- Poster
- Sinhala: සුජාතා
- Directed by: T. Somasekeran
- Screenplay by: Cinema Story Department
- Produced by: K. Gunaratnam
- Starring: Florida Jayalath, Prem Jayanth, Shanthi Lekha, Dommie Jayawardena
- Cinematography: A. Nadan, M. Masthan, Subbha Rao
- Edited by: Baalu
- Music by: Susarla Dakshinamurthi
- Distributed by: Cinemas Ltd.
- Release date: 26 May 1953;
- Country: Sri Lanka
- Language: Sinhala

= Sujatha (1953 film) =

Sujatha is a 1953 Sri Lankan romantic musical film based on the Bollywood film Bari Behen. It was the most successful Sri Lankan film made up to that time.

== Plot summary ==
The protagonist Sujatha abandons her studies to provide for her young sister Prema after the death of their mother. Their mother had always wanted to secure a good education for Prema and Sujatha sees it fitting to make this sacrifice. When Prema heads to the city however, she is seduced and impregnated by a smooth talking womanizer named Wickie. Wickie dumps Prema who then returns to live with her older sister.

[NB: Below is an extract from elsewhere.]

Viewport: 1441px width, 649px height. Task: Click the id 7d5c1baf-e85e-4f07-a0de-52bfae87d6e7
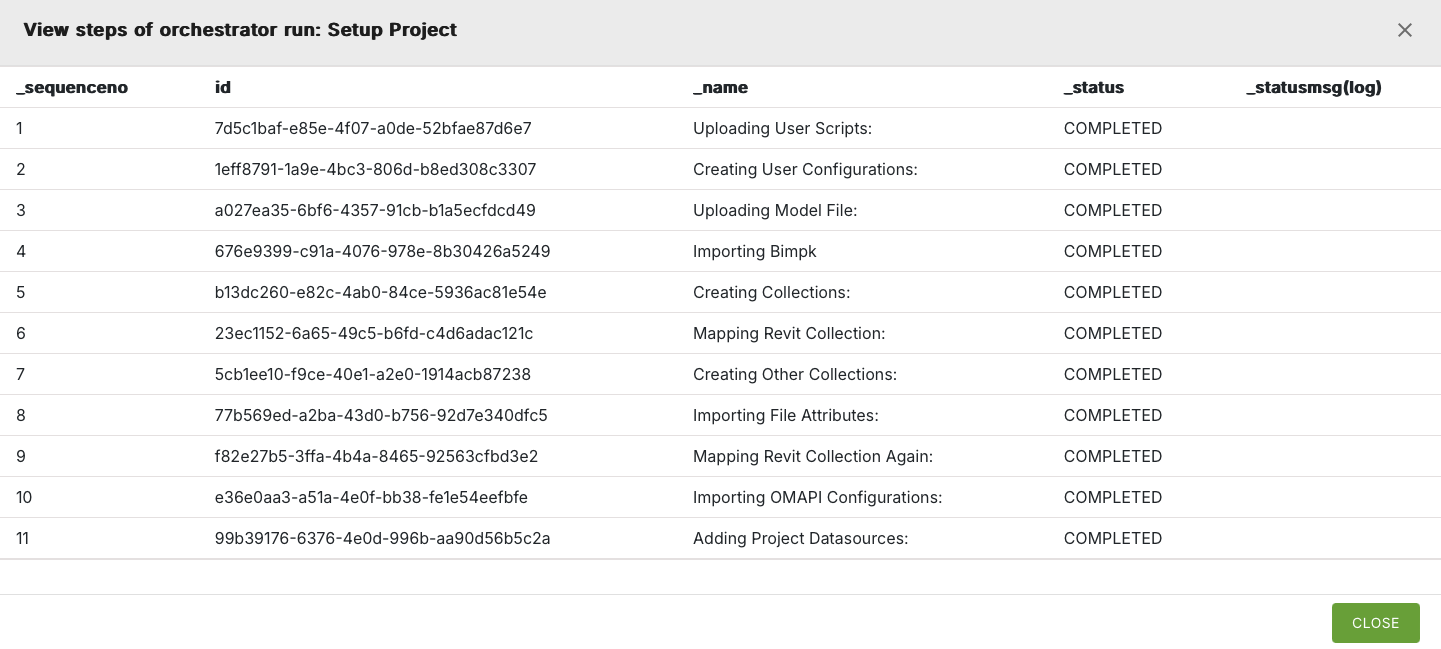373,128
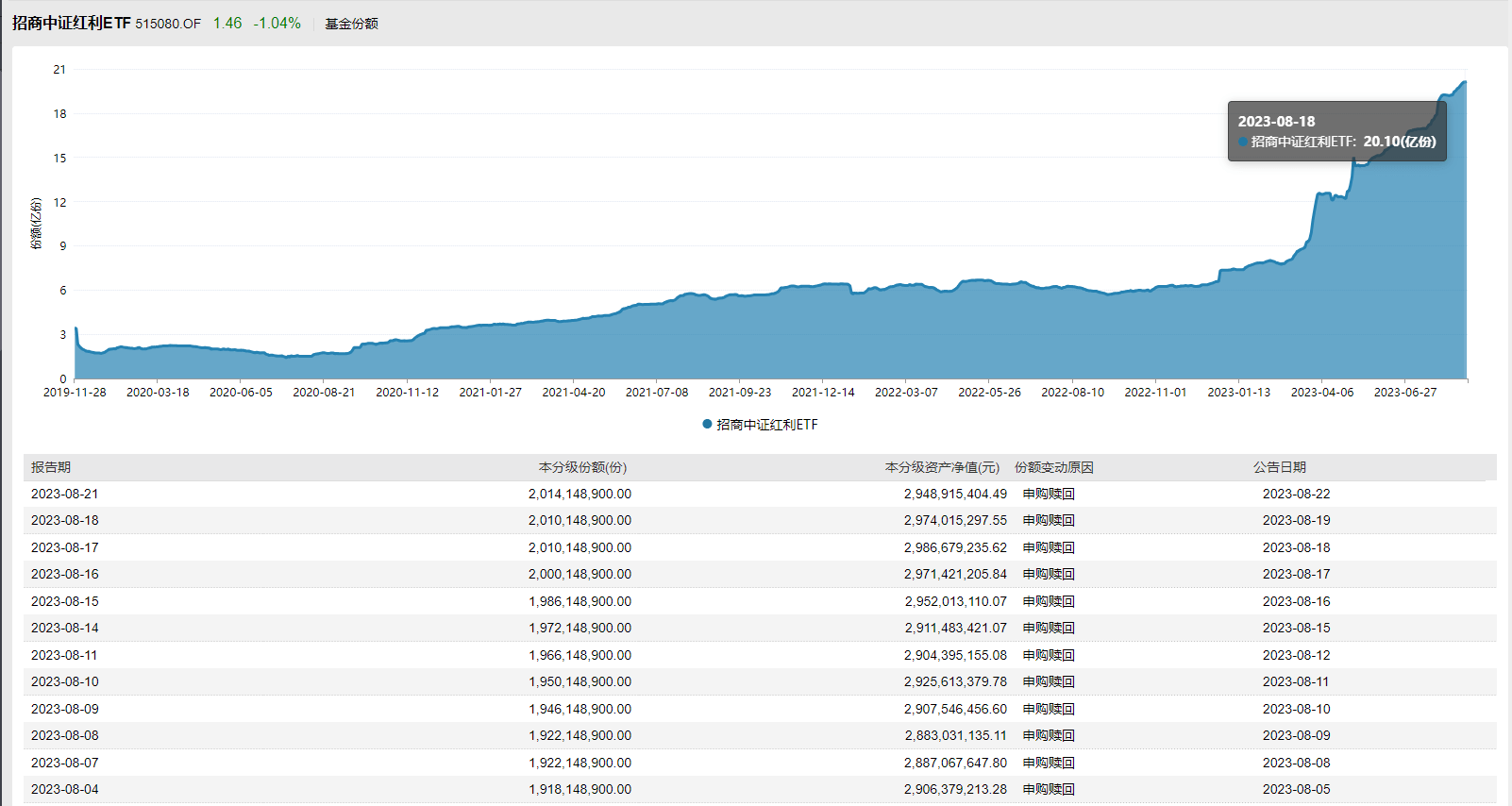Click the 2021-07-08 x-axis date label

[657, 393]
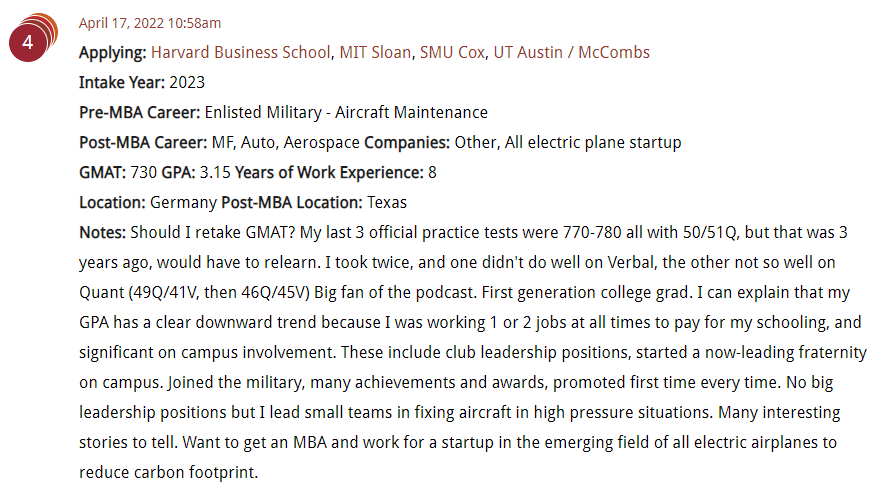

They find solace in a caring doctor named Nihal who comes to fall in love with Sujatha.

== Cast ==
- Florida Jayalath as Sujatha
- Prem Jayanth as Nihal
- Shanthi Lekha as Prema
- Dommie Jayawardena as Wickie
- Jemini Kantha as Emily
- David Dharmakeerthi as Mudali
- Bertram Fernando as Perera
- Sunil Premadasa
- Nona Subeida
- Mohideen Baig as Singer
- S. D. Elizabeth
- M. P. Gilman

== Songs ==
- "Premalookaya Niwee" – K. Jamuna Rani and Mohideen Baig,(lyrics by D. T. Fernando)
- "Sumadhura Wey" – K. Rani
- "Ayyo Baa Baa" – Sunil Premadasa, K. Rani and Dharmadasa Walpola
- "Menna Meniko" – Dommie Jayawardena and Swarnalatha
- "Wedena Harede Nage" – K. Jamuna Rani
- "Pem Rella Nage" – K. Rani and Dharmadasa Walpola,(lyrics by D. T. Fernando)
- "Mayawen Mey Loke (Kroodya Dey)" – Mohideen Baig
- "Prema Gange" – K. Rani and Mohideen Baig, (lyrics by D. T. Fernando)
- "Manaranjana Darshaniya Lanka" – K. Rani and chorus
- "Danne Kale" – Swarnalatha and Bertrum Fernando
- "Narilatha Pushpa" – Mohideen Baig
- "Giya Thamayi" – Swarnalatha and Bertrum Fernando (melody from Lata Mangeshkar's "Chori Chori Meri Gali" in 1952 Bollywood film Jaal)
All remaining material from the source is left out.